Vu les articles 2224 du code civil et L. 110-4 du code de commerce :

7. Il résulte de la combinaison de ces textes que les obligations entre commerçants et non-commerçants se prescrivent par cinq ans à compter du jour où le titulaire d'un droit a connu ou aurait dû connaître les faits lui permettant de l'exercer.

8. Le manquement d'un conseiller en gestion de patrimoine à son obligation d'information sur le risque de perte en capital et la valorisation du produit financier prive cet investisseur d'une chance d'éviter le risque qui s'est réalisé, la réalisation de ce risque supposant que l'investisseur ait subi des pertes ou des gains manqués. Il en résulte que le délai de prescription de l'action en indemnisation d'un tel dommage ne peut commencer à courir avant la date à laquelle l'investissement a été perdu.

9. Pour déclarer prescrite l'action en responsabilité engagée contre la société RS finances et son assureur, l'arrêt, après avoir relevé que la société Aristophil et son dirigeant avaient fait l'objet d'une enquête le 15 octobre 2013 du chef d'escroquerie en bande organisée et pratiques commerciales trompeuses rendue publique par de très nombreux titres de la presse française le 20 novembre 2014, date des perquisitions, et que le 2 décembre 2014, soit quelques jours après la diffusion de cette information confirmant les craintes d'[H] [G] sur l'existence d'une escroquerie, les consorts [G] avaient sollicité de la société Aristophil la liquidation de leurs parts à hauteur du prix d'acquisition, retient que la révélation en novembre 2014 par les médias de l'existence de cette enquête pénale a mis en évidence le fait générateur du dommage subi par les consorts [G] et que dès le 2 décembre 2014, ils avaient connaissance de ce dernier.

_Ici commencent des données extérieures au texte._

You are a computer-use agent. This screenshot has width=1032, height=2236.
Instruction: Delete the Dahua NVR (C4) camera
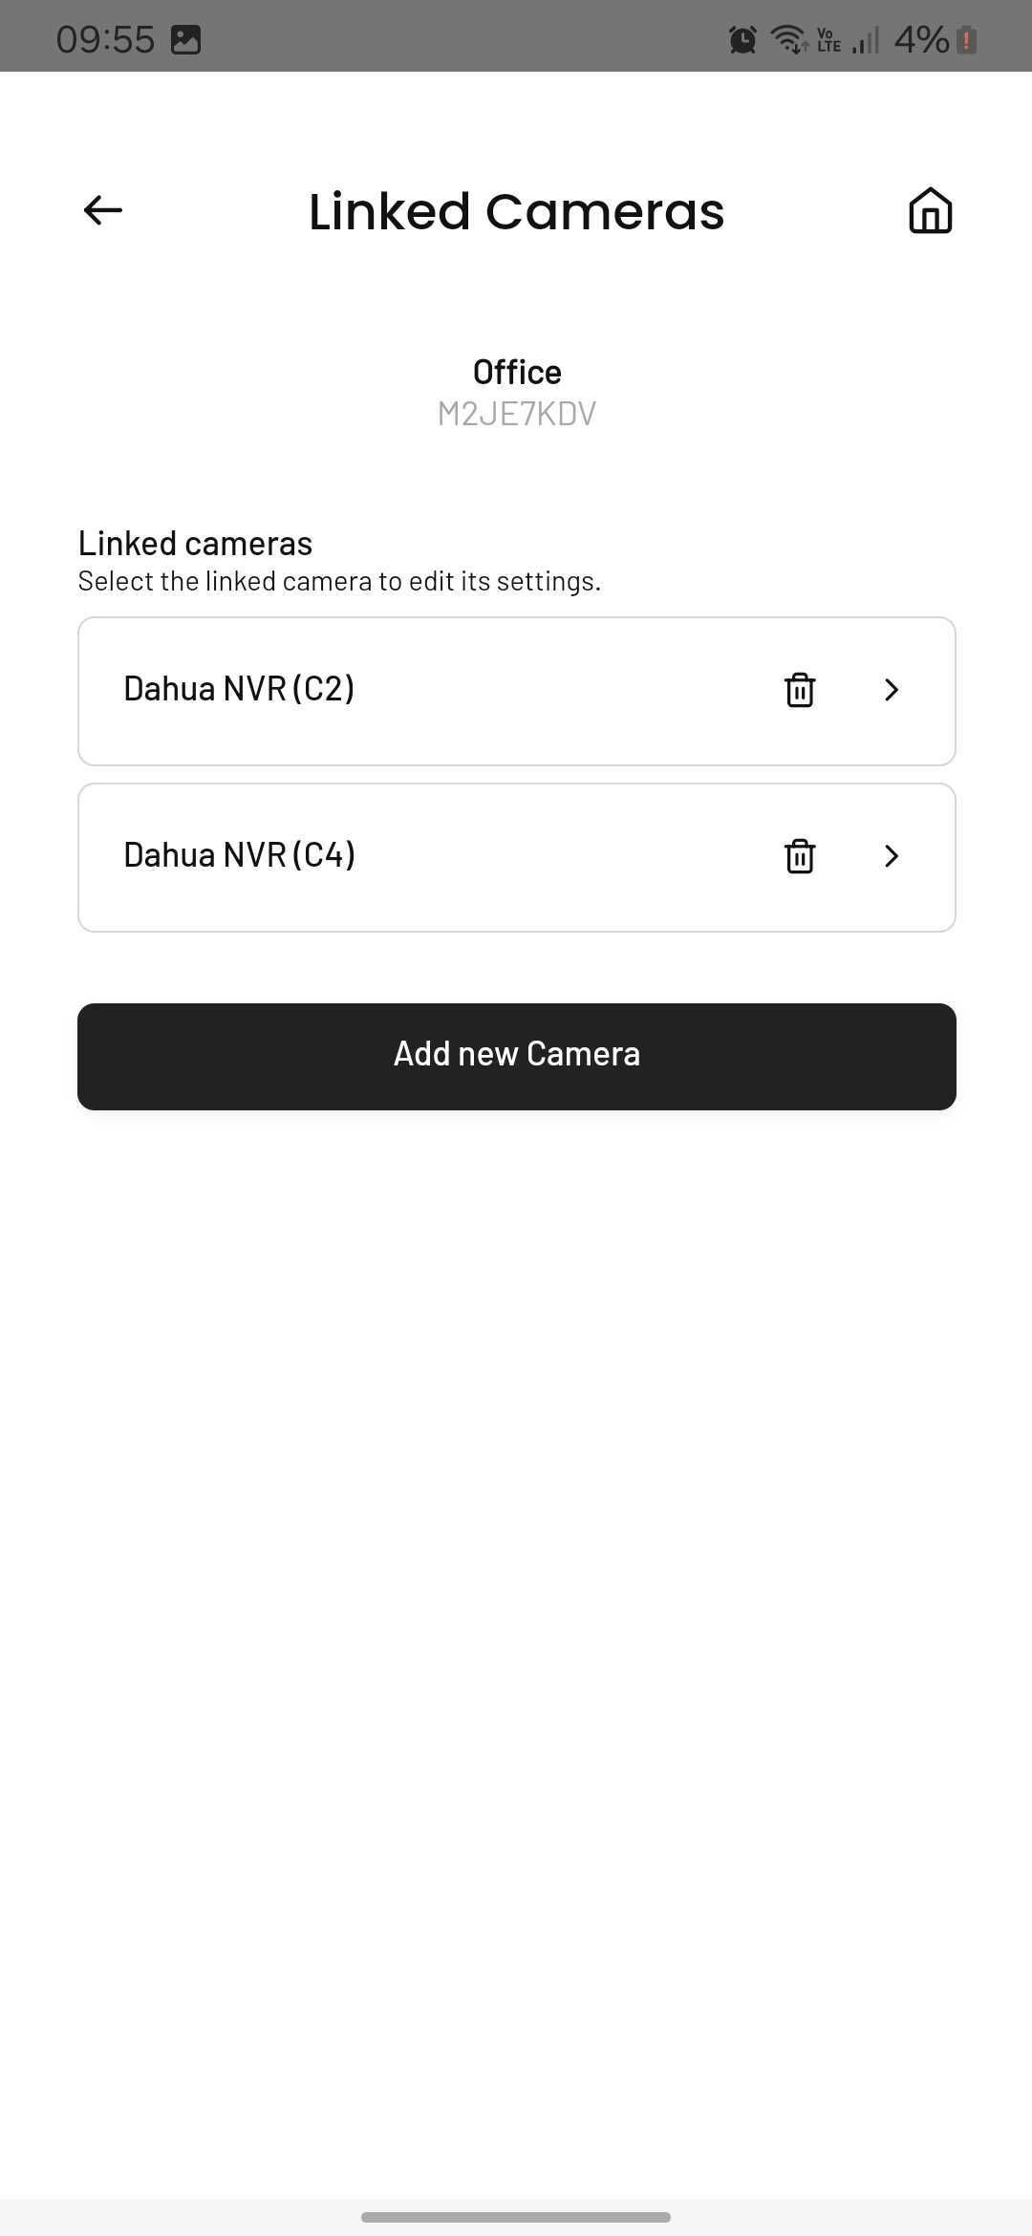[x=800, y=856]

10. En statuant ainsi, alors qu'à la date de demande de rachat des parts par les investisseurs, le risque de perte en capital et de gains manqués ne s'était pas encore réalisé, la cour d'appel a violé les textes susvisés.

PAR CES MOTIFS, et sans qu'il y ait lieu de statuer sur les autres griefs, la Cour :

CASSE ET ANNULE, en toutes ses dispositions, l'arrêt rendu le 11 avril 2024, entre les parties, par la cour d'appel de Lyon ;

Remet l'affaire et les parties dans l'état où elles se trouvaient avant cet arrêt et les renvoie devant la cour d'appel de Lyon autrement composée ;

Condamne la société CNA insurance company Europe aux dépens ;

En application de l'article 700 du code de procédure civile, rejette la demande formée par la société CNA insurance company Europe et la condamne à payer à MM. [O], [U] et [T] [G] la somme globale de 3 000 euros ;

Dit que sur les diligences du procureur général près la Cour de cassation, le présent arrêt sera transmis pour être transcrit en marge ou à la suite de l'arrêt cassé ;

Ainsi fait et jugé par la Cour de cassation, chambre commerciale, financière et économique, et prononcé publiquement le vingt-deux octobre deux mille vingt-cinq par mise à disposition de l'arrêt au greffe de la Cour, les parties ayant été préalablement avisées dans les conditions prévues au deuxième alinéa de l'article 450 du code de procédure civile.